Жолудь. Тут… И тут… И там, за спиной, под лопаткой… Маша, а ты? Тяжести не ощущаешь?
Маша. Нет.
Жолудь (завороженно разглядывает красный диск в окне). Невероятную помню тяжесть… Каменный конь под всадником у Невы не выдерживал, опускался на четыре копыта.
Маша. Конь? Что ты придумываешь? Солнце… Солнце…
Жолудь. …И с луной творилось неладное: возникая над городом, тоже делалась красной… багровой…
Маша (растерянно). Ты же меня не слышишь совсем…
Жолудь. …Столько намеков, Маша… загадочных знаков, знамений:
цветы увядали несорванными;
голуби, не стесняясь, клевали друг друга, как коршуны;
встретил знакомого — от него сбежала собака; ты представляешь?
в Марокко не кончаются ливневые дожди и страшный потоп в Рио-де-Жанейро;
только вчера мы с Давидом из кочегарки в трубу наблюдали черные звезды; совершенно черные!..

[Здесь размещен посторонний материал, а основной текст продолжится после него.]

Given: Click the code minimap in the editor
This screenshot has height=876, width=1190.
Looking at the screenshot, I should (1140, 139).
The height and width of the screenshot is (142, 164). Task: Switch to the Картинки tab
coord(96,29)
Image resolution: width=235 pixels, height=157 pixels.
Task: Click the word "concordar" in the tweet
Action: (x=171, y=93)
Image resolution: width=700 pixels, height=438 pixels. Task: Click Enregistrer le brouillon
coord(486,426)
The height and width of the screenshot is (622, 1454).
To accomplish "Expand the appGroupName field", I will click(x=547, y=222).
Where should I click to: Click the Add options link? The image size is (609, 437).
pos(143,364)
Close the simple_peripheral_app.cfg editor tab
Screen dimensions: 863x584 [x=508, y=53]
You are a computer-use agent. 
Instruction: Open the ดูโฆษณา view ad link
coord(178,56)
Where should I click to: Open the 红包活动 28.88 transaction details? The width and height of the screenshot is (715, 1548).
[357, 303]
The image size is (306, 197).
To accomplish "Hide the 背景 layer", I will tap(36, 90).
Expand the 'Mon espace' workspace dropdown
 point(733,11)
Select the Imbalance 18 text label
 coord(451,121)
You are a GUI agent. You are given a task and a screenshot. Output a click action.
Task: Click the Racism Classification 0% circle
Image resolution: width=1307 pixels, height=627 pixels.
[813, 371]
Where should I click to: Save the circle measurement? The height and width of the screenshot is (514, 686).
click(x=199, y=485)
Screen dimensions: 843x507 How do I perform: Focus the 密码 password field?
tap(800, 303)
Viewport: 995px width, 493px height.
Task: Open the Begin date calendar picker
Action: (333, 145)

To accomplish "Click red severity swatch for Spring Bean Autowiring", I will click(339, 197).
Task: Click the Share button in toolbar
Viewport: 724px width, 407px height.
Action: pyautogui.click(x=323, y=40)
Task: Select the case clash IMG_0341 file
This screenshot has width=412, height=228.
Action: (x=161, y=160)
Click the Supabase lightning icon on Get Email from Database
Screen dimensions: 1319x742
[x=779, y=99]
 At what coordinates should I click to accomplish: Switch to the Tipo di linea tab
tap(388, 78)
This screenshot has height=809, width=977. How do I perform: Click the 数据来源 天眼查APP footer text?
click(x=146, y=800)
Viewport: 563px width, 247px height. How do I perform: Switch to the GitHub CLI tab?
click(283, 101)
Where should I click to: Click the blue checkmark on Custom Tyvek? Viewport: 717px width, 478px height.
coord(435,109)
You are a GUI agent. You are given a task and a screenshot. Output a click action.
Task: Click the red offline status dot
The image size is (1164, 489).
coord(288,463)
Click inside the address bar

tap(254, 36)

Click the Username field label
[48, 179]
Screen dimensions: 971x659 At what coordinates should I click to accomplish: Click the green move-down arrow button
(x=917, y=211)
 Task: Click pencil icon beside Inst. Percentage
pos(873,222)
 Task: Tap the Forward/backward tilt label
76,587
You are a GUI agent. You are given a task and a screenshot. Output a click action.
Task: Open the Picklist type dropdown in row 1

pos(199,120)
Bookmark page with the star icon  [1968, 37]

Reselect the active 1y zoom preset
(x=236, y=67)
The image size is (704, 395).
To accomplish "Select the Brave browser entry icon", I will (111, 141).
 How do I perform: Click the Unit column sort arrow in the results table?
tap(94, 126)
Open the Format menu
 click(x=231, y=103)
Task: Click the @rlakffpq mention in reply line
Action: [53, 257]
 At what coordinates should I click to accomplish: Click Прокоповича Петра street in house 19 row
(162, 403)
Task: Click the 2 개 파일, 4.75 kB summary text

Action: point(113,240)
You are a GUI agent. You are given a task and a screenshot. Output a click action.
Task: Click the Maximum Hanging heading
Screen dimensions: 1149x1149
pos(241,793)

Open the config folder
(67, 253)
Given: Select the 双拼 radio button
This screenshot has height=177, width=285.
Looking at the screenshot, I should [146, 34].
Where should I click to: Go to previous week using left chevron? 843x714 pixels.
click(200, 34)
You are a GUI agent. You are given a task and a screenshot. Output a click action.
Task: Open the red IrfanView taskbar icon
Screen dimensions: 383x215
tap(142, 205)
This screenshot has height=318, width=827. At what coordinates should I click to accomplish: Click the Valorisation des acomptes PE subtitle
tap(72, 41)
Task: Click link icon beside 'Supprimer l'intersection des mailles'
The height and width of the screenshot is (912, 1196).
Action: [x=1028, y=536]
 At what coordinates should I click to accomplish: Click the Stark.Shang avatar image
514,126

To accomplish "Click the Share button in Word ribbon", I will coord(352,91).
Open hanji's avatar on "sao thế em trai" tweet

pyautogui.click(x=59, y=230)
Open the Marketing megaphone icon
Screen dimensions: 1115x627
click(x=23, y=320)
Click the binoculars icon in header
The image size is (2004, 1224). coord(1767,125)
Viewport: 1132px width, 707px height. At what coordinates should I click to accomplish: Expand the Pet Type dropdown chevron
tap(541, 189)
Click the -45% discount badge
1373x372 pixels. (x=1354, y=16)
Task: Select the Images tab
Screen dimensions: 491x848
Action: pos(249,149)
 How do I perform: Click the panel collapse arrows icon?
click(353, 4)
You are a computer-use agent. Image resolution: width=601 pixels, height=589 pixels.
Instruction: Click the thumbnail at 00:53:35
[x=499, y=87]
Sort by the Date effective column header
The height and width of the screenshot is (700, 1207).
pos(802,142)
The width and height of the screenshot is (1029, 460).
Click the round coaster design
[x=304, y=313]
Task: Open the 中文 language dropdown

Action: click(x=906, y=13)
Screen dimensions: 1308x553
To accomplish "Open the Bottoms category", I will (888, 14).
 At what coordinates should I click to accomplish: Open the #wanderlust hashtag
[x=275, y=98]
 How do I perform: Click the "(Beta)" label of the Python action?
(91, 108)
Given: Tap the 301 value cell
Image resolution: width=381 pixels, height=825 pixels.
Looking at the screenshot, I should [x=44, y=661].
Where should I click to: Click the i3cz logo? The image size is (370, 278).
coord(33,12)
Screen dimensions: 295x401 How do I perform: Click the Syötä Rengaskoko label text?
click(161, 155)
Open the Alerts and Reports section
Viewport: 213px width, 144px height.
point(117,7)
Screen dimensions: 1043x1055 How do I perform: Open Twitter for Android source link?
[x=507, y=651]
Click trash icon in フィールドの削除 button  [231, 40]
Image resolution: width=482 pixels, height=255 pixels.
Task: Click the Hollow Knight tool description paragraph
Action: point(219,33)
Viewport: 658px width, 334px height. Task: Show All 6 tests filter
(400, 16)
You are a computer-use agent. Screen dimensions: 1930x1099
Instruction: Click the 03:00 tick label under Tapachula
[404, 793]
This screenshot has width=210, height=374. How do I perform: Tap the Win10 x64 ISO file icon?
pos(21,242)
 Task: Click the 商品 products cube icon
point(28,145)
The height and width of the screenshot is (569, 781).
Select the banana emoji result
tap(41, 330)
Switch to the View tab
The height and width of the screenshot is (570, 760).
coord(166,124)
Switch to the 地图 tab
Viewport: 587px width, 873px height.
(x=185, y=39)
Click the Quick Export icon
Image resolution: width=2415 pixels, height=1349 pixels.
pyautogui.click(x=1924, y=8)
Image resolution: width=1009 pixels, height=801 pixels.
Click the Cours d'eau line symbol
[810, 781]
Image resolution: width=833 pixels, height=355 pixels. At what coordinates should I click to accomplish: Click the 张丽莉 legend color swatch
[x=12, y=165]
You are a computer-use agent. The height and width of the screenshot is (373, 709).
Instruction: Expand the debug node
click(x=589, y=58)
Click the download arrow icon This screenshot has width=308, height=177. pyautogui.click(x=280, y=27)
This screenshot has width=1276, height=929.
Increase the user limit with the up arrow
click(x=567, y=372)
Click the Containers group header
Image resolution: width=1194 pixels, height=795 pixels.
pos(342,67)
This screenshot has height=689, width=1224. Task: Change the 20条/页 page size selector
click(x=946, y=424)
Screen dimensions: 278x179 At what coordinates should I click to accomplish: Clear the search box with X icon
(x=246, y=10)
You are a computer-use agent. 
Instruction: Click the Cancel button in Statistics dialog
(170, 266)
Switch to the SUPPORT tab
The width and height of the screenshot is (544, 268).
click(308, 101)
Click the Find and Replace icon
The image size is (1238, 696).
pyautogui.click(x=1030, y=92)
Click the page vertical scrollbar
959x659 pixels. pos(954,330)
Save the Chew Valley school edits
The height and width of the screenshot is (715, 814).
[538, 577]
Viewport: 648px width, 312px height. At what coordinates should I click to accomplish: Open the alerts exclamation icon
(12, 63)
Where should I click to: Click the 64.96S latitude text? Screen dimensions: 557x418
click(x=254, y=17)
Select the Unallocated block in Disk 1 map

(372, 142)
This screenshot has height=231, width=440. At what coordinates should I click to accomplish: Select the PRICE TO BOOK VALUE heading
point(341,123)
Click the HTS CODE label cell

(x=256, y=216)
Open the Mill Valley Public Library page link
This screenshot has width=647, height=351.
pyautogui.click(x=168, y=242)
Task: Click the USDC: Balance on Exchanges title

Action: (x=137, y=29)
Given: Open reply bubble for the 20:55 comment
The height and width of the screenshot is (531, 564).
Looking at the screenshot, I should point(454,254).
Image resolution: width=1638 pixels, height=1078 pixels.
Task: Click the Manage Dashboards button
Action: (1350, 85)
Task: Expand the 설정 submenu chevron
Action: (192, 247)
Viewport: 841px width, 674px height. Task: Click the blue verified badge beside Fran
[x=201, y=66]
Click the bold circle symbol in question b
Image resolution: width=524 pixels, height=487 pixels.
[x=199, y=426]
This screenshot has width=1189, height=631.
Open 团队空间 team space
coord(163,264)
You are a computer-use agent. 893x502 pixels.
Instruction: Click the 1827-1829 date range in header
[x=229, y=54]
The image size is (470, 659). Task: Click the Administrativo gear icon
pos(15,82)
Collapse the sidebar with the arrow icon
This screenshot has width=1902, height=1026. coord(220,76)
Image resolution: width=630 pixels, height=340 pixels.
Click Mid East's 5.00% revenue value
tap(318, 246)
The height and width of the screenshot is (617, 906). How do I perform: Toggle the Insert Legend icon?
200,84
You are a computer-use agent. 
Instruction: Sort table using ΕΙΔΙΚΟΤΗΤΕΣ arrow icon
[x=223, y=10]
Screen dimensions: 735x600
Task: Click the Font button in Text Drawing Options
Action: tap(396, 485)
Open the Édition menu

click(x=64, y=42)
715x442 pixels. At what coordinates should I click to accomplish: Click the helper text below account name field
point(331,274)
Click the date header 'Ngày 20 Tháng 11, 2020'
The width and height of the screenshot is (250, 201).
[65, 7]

Маша. Зачем ты пугаешь меня?
Жолудь. Маша, как угли! Мне тоже было страшно. Но ты посмотри, приглядись: им — людям — страшно? Им же не страшно. Они ничего не боятся. Но если представить, если только представить…
Маша. Милый, мой милый… (Плачет, обнимает его, целует.) Горе ты мое, любимый мой… (И жмется к нему — то ли защиты ища у него, то ли собой прикрывая.) Да что же это такое? Да что же?..
Жолудь. Маша… хочу попросить: вдруг, погибнем… Прости меня, Маша?
Маша. Мы будем жить…
Жолудь. Прости меня, прости…
Маша. Держи меня так и не отпускай. Обними, я твоя, мы вместе с тобой, все пройдет, ничего не бойся…
Жолудь. Я тоже тебя очень люблю…
Маша. Мы спасемся, мы будем жить… Хорошо, долго…
Жолудь. Хотя бы тебя спасти, Маша, хотя бы тебя…
Маша. Ты спасешь, ты спасешь!.. Как кружится голова… Кажется, будто нас кружат… Как в детской игре… Позабыла, в какой… Я забыла…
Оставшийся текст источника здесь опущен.